After a breakout season, the Connacht back-rower is in the Ireland mix. So we teamed up with Opta by Stats Perform to see what he brings to the Test party
The rapid rise of Cian Prendergast
According to club captain Jarrad Butler, Prendergast “deserves all the praise he gets.
“The small things that sets Cian apart from the rest is his professionalism and the maturity with which he conducts himself throughout any given week. He is genuinely always the last guy off the pitch, and uses any time available to him to preview/review/recover/do extras. This is not an exaggeration.
“On the field Cian is reliable and nails his detail, but his X-Factor, in my opinion, is his will to do whatever he can to help the team win. He will do the dog work for 80 minutes with a smile on his face if that’s what’s needed.”
If you’re thinking ‘yeah sure, every top pro is like that’ then you might not take into account the depth of tenacity there. As head coach Andy Friend underlines: “Cian’s a brilliant young professional and very, very coachable. He’s forever seeking feedback and wanting to be challenged on his game.
“I’ve had to request that he goes home on occasions as he’s forever working on ‘extras’ and my message to him is that whilst those are important, you’ve still gotta be a ‘bloke’ and just live. He takes that advice well.”
That ‘dog’ work is backed up pretty well by the data from Opta by Stats Perform.
This season for Connacht in the United Rugby Championship, Prendergast hit 180 attacking rucks, with 169 of those being marked as ‘effective’. And for 53% of those rucks, he was the first man there (and on 84% of them he was first or second).
It worked on the other side of the ball too.
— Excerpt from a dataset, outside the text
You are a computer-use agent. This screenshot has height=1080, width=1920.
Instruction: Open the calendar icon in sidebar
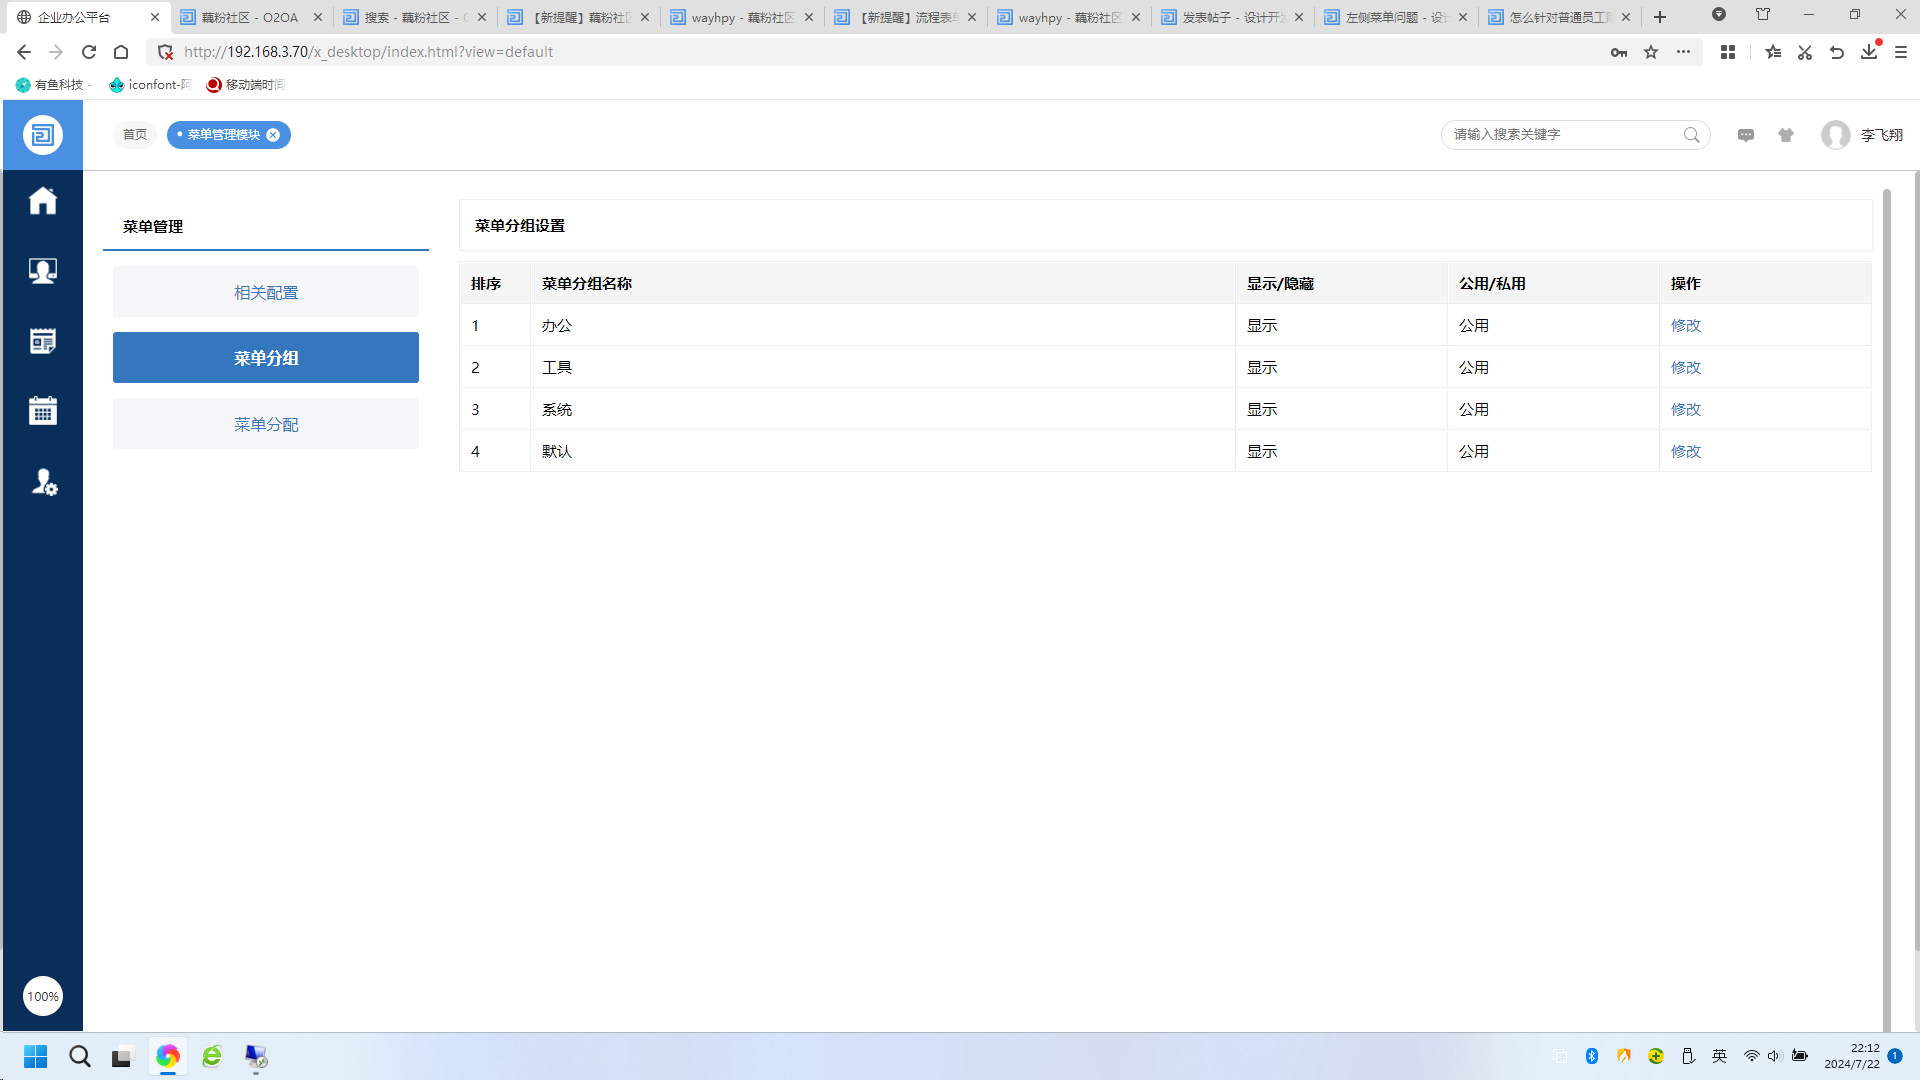(42, 411)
He contested 62 defensive rucks and for 55 of those (89%) he was deemed ‘effective’ – nicking the ball seven times. As analyst Ross Hamilton tells us: “Effective means he wasn’t completely wiped out, fell over or conceded a penalty. He positively affected the breakdown in some way.”
And for 79% of those defensive rucks? Yep, he was the first player arriving.
Of course, those are stats in isolation. But as the 6ft 5in six-cum-lock tears around New Zealand as one of eight Irish back-rows available for selection, we can compare his numbers to others on tour viewed as back-five hybrids. Namely, Tadhg Beirne and Ryan Baird.
Okay, so it’s three Beirne games for Munster coming up alongside Prendergast’s 15 for Connacht, but as Hamilton points out, it’s much easier to get stats up per game playing in fewer games.
As he adds: “Prendergast’s gain-line success rate is high but he doesn’t do it simply through physicality. He beats a lot of defenders and does the majority of his carrying in wider channels or in broken field.”
It’s an observation that gets Butler’s nod of approval as he adds: “You’re bang on. He gets the carries and big moments in as well.” And as you can see below, where he makes his metres shows his liking for wide-channel work.
If you consider the two packages above, it would seem wise to use Prendergast’s carrying abilities in a high-volume scheme, when you are racking up attacking phases. And in the opposition 22, if it’s time to pound away, he will willingly melt rucks.
If there is something to strike a note of caution on, though, it is keeping cool when those physical confrontations pile up. As Friend tells us of his work-ons: “He needs ’time in the saddle’ which he will get over the coming years. His other great work-on is his discipline. His competitive nature sometimes works to his detriment where he’s guilty of giving away offside penalty kicks as he’s so keen to get up and belt others.”
But the defensive numbers climb high. Of course, numbers like these cannot paint a full picture – what could we add about the quality of the opposition’s attack, how direct were they, did Connacht invite pressure often this season, and so on.
At this point it’s worth nothing that ‘dominant tackles’ require a defender to knock an attacker backwards from the point of contact – not just to the side or on the same spot, even if it’s a seismic collision. Which is why we are dealing in low percentages.
But let’s look at the comparison (again, of course we are not comparing 15 games with 15 games. But it is still illustrative). Prendergast appears to offer some breakdown threat but not as much as Beirne. On the flip side, he may concede fewer penalties.
The Connacht man also takes more lineouts than Baird but fewer steals. Then he takes more restarts than Beirne.
He doesn’t streak ahead in any metric nor is he rock bottom. He is right in the mix. He’ll hope it’s the same for Test selection. Prendergast is heavily favoured to face the Maori All Blacks on this tour, but impress the boss and he could take to the Test arena.